### EXCERPT
## begin

# Hogs on the ground!



## lunkerhunter2 (Nov 3, 2007)

Here is the story.Cool
We met the guides at 10am in Corinne and headed out into the swamp/grass/shrubery. When we got there we loaded up our guns(my muzzy and Justin had a 12 ga. with slugs. I also had my 40 XD just in case.Sly
We started out into the 1500 acres bordered by the Bear river on one entire side. We spotted some sheep and rams about 300 yards out and kept walking. We pushed through some big patches of willow-looking bushes and walked about a mile. The guides saw a couple large pigs off about 300 yards. They were feeding back the way we came but on the other side of a pond. We moved backwards to head them off and they once again turned and headed the way they came from. We beat feet and got within 100 yards only to have them drop over a bluff. We hurried over to the spot and they were directly below us and a little to the left about 50 yards in heavy cover. After a 50 yard sprint we were in position but they kept moving. After another 20 yards they were both in the clear offering head shots. Justin fired his slug and his pig dropped instantly. The other one turned and was inspecting his when i fired my Omega and clipped his ear. The sharp downhill angle got me. He didn't do anything so i dropped my muzzy and grabbed the pistol and started charging him. I got within 25' and he turned and saw me. As he was getting ready to run at me i fired and hit him right under the eye. He veered off to the right and i shot 2 more times. After that he turned at me again and then i put him down with another 2 rounds. Hogs on the ground! It was an absolute rush!!!! It was actually funner with the pistol the way it happened.Smile
Some still pics and more video and then the guides cleaned and winched them in the truck. All total we hunted about an hour and the cleaning took about 30 minutes.
On the way out we saw 3 more hogs with one over 500#!. Off to the butcher and the hunt was over. It was a freaking blast! I will do it again in a heartbeat.Wink My wife is next on the list. I think she would love it.
I want to say thanks to my boss for doing this hunt for me. I also want to tell everyone that this is a very fun hunt and the pigs are as wild as they can be under the circumstances. There were 32 pigs on the property and we only saw 5. It is not an easy, lame hunt like some people said. I would give the hunt an 8 out of 10 and i will be back.The butchering takes 2 weeks and we each will have over 200# of pork in the freezer. Enjoy the videos and pics. Cool

Here is video #1, kinda fuzzy but you can hear and see the pigs get shot. The last 5 shots are me standing 25' from my hog when i shot it with my pistol.




Here is #2. WARNING: Graphic content not suitable for younger audiences.




This is the sheep we saw. A couple good rams in there.


----------



## Nor-tah (Dec 16, 2007)

Sounds like a BLAST!! Those videos are awesome. Post up some still shots too. I thought those pigs out there were hairier Did you just do all sausage or are there some chops? Or what?


Oh yeah and I like your hat. I got the same one at the expo. :wink:


----------



## sawsman (Sep 13, 2007)

## end

### EXERCISE 1
Sum up the hog hunt thread in three sentences.
The rows after the hog hunt thread are separate material with no connection to it.

### INPUT RECORDS

## begin

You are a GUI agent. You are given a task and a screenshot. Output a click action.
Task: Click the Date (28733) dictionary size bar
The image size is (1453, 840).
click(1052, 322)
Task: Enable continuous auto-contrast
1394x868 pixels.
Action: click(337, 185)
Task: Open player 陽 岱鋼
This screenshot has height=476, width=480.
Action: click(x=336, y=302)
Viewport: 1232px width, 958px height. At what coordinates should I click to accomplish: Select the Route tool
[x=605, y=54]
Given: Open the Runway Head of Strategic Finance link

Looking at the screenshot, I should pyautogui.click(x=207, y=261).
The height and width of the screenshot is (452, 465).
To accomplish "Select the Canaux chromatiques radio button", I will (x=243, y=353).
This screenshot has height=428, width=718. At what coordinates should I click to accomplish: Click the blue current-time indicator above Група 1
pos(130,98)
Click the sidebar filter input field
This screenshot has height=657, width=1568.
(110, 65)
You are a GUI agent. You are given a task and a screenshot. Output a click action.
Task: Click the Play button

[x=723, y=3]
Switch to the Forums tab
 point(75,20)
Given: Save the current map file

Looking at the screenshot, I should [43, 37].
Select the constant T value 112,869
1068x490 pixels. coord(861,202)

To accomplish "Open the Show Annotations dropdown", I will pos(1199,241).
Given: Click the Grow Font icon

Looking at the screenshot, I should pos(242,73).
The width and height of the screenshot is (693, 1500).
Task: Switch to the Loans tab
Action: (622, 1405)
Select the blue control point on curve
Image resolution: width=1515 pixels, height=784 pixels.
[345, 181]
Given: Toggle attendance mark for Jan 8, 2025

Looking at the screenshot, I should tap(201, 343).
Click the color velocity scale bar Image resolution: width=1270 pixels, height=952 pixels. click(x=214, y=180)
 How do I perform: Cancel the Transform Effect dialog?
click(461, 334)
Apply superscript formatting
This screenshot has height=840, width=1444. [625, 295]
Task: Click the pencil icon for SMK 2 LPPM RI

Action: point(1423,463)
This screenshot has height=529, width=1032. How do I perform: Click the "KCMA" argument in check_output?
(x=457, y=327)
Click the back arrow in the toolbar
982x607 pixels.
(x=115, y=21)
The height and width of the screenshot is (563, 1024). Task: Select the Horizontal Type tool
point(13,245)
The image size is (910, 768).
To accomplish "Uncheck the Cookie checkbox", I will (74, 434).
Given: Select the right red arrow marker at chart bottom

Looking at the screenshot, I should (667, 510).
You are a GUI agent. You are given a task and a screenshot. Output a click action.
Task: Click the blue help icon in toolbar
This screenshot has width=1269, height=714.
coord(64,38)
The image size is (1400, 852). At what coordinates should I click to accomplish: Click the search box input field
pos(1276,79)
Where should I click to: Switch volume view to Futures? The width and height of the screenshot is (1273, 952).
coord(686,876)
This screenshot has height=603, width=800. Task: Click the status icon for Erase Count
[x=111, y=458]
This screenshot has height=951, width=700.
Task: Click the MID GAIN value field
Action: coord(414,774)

## end

### EXERCISE 2
Arrange the rows as a numbered list, starting with the line that contains "Click the color" and going on through the line that contains "coord(686,876)", and leave out any blank lines.

### ANSWER 1
The poster lunkerhunter2 describes a guided hog hunt on 1,500 acres bordered by the Bear River, where Justin dropped his pig instantly with a slug. The poster's first shot only clipped the other hog's ear, so the poster grabbed a pistol, charged to within 25 feet and put the hog down with several more rounds, saying the pistol made it even more fun. The poster gives the hunt an 8 out of 10, says it is not an easy hunt and plans to return, and in a reply Nor-tah praises the videos and asks whether the meat went to sausage or chops.

### ANSWER 2
1. Click the color velocity scale bar Image resolution: width=1270 pixels, height=952 pixels. click(x=214, y=180)
2.  How do I perform: Cancel the Transform Effect dialog?
3. click(461, 334)
4. Apply superscript formatting
5. This screenshot has height=840, width=1444. [625, 295]
6. Task: Click the pencil icon for SMK 2 LPPM RI
7. Action: point(1423,463)
8. This screenshot has height=529, width=1032. How do I perform: Click the "KCMA" argument in check_output?
9. (x=457, y=327)
10. Click the back arrow in the toolbar
11. 982x607 pixels.
12. (x=115, y=21)
13. The height and width of the screenshot is (563, 1024). Task: Select the Horizontal Type tool
14. point(13,245)
15. The image size is (910, 768).
16. To accomplish "Uncheck the Cookie checkbox", I will (74, 434).
17. Given: Select the right red arrow marker at chart bottom
18. Looking at the screenshot, I should (667, 510).
19. You are a GUI agent. You are given a task and a screenshot. Output a click action.
20. Task: Click the blue help icon in toolbar
21. This screenshot has width=1269, height=714.
22. coord(64,38)
23. The image size is (1400, 852). At what coordinates should I click to accomplish: Click the search box input field
24. pos(1276,79)
25. Where should I click to: Switch volume view to Futures? The width and height of the screenshot is (1273, 952).
26. coord(686,876)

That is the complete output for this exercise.